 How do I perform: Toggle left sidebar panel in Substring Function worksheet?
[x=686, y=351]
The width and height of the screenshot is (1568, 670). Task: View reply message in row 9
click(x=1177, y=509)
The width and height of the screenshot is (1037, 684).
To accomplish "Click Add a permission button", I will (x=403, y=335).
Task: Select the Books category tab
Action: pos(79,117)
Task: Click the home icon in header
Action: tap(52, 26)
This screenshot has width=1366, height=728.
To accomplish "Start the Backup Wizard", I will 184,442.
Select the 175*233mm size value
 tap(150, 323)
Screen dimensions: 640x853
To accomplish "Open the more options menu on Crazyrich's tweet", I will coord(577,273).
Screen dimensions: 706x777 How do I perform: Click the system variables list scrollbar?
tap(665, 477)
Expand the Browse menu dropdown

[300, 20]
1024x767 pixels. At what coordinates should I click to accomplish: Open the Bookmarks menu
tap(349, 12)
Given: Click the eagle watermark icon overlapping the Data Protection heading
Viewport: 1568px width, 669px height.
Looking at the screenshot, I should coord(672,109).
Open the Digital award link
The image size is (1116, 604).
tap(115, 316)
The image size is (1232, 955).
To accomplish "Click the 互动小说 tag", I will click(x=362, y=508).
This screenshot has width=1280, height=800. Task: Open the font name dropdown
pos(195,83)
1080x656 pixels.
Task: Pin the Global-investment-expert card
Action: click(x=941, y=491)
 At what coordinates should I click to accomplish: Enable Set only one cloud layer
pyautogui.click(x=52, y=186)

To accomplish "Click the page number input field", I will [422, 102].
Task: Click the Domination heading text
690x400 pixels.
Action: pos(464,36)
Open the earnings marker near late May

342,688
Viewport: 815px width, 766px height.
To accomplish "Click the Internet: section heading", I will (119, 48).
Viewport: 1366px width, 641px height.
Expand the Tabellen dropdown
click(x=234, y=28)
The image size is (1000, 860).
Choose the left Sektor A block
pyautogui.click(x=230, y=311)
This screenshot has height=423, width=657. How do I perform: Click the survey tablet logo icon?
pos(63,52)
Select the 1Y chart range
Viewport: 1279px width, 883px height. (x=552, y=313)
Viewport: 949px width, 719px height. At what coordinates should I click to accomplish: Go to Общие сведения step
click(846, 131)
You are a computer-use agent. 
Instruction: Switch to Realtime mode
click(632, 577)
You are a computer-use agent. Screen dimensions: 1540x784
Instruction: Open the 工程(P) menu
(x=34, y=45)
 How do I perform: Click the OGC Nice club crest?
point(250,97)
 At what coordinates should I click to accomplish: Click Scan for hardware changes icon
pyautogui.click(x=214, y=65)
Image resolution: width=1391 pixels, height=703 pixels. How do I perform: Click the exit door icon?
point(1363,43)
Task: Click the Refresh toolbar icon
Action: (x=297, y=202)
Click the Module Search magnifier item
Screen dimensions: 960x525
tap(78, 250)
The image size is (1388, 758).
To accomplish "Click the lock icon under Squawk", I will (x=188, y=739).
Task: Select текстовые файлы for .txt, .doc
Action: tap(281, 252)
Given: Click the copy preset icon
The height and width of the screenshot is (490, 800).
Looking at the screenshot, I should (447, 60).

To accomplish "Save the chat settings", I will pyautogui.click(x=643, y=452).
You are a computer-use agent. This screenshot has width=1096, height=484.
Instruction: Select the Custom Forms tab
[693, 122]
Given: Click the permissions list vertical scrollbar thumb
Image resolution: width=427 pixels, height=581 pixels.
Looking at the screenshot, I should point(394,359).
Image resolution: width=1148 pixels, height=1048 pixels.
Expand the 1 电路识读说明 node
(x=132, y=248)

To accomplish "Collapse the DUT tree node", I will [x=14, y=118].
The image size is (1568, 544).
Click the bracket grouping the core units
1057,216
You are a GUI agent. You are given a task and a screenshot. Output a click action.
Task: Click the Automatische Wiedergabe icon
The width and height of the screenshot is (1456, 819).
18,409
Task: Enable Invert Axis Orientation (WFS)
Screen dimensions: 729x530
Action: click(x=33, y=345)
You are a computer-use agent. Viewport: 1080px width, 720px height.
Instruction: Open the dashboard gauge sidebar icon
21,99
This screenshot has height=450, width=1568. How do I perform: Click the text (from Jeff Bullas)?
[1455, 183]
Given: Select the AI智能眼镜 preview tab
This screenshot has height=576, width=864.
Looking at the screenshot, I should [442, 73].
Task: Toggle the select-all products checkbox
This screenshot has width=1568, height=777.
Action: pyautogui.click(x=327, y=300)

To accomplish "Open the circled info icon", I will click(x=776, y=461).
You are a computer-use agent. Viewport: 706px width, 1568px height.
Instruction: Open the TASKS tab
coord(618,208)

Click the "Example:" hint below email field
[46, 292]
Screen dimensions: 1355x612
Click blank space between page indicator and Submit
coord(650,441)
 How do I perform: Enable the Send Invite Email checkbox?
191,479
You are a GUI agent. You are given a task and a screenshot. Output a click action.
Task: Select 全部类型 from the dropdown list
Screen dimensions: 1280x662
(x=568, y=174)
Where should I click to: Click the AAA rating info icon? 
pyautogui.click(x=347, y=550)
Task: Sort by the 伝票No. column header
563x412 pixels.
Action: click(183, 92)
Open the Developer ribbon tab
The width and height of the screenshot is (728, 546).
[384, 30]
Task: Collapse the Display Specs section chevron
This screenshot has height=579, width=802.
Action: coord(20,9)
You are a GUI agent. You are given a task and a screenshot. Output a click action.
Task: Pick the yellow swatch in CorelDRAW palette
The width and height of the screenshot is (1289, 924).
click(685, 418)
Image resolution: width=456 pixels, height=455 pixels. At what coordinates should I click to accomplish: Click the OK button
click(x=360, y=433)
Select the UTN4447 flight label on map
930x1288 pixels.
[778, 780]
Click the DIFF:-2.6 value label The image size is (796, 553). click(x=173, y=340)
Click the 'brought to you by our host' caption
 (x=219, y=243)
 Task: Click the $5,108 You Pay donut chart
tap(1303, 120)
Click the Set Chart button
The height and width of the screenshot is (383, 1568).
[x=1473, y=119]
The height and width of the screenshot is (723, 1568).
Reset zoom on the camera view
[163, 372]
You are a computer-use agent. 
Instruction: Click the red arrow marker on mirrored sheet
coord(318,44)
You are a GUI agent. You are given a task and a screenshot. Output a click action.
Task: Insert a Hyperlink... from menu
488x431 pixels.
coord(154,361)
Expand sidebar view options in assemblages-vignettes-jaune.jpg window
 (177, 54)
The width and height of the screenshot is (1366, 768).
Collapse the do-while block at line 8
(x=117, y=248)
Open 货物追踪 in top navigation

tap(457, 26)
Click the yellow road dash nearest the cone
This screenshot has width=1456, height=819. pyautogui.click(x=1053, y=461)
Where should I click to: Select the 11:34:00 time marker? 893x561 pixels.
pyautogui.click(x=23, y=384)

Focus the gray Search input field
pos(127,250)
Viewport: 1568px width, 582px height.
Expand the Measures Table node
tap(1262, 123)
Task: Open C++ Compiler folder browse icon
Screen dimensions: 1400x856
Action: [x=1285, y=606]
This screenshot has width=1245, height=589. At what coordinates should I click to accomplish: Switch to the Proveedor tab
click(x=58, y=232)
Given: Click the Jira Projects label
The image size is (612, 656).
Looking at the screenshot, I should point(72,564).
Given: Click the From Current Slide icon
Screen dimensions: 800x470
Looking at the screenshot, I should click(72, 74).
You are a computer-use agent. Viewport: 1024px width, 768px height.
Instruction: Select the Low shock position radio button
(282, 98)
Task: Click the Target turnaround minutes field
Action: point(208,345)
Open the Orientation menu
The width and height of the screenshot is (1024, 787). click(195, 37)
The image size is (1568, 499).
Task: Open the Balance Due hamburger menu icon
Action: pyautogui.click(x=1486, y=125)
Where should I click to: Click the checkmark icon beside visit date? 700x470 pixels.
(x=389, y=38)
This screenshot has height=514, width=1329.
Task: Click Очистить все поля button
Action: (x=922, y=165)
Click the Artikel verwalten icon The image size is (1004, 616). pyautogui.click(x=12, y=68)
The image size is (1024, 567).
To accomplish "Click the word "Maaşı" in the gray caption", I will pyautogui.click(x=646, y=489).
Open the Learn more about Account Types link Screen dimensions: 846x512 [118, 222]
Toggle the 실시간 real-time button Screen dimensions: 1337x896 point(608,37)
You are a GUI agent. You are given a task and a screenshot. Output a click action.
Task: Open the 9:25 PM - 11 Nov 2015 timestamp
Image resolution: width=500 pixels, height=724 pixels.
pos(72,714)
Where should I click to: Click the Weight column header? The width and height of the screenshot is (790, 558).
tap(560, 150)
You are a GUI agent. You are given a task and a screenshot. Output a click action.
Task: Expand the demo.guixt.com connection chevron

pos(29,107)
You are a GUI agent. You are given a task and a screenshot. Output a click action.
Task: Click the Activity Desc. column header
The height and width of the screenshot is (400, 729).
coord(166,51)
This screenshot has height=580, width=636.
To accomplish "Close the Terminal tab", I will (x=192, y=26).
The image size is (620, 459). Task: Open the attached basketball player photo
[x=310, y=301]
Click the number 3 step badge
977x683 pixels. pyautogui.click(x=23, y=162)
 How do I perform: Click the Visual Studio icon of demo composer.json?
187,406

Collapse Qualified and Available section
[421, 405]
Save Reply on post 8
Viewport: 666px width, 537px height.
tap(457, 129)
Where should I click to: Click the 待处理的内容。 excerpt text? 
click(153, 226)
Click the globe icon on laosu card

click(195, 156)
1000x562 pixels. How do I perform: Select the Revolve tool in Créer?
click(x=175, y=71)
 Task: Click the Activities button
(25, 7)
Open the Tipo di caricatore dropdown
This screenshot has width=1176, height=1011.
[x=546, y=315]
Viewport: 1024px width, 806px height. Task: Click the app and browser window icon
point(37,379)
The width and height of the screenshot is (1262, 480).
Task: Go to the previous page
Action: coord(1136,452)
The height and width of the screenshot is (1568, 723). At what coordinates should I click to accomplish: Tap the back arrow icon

■ ■ ■ ■

◆ WORK INSTRUCTIONS
Check each line of the data above for the string "computer", and copy the ones that have it.

◆ RESULT OF THE EXERCISE
You are a computer-use agent. 
You are a computer-use agent. Screen dimensions: 1540x784
You are a computer-use agent. This screenshot has width=1096, height=484.
You are a computer-use agent. Viewport: 1080px width, 720px height.
You are a computer-use agent. Viewport: 706px width, 1568px height.
You are a computer-use agent. 
You are a computer-use agent. Viewport: 1024px width, 768px height.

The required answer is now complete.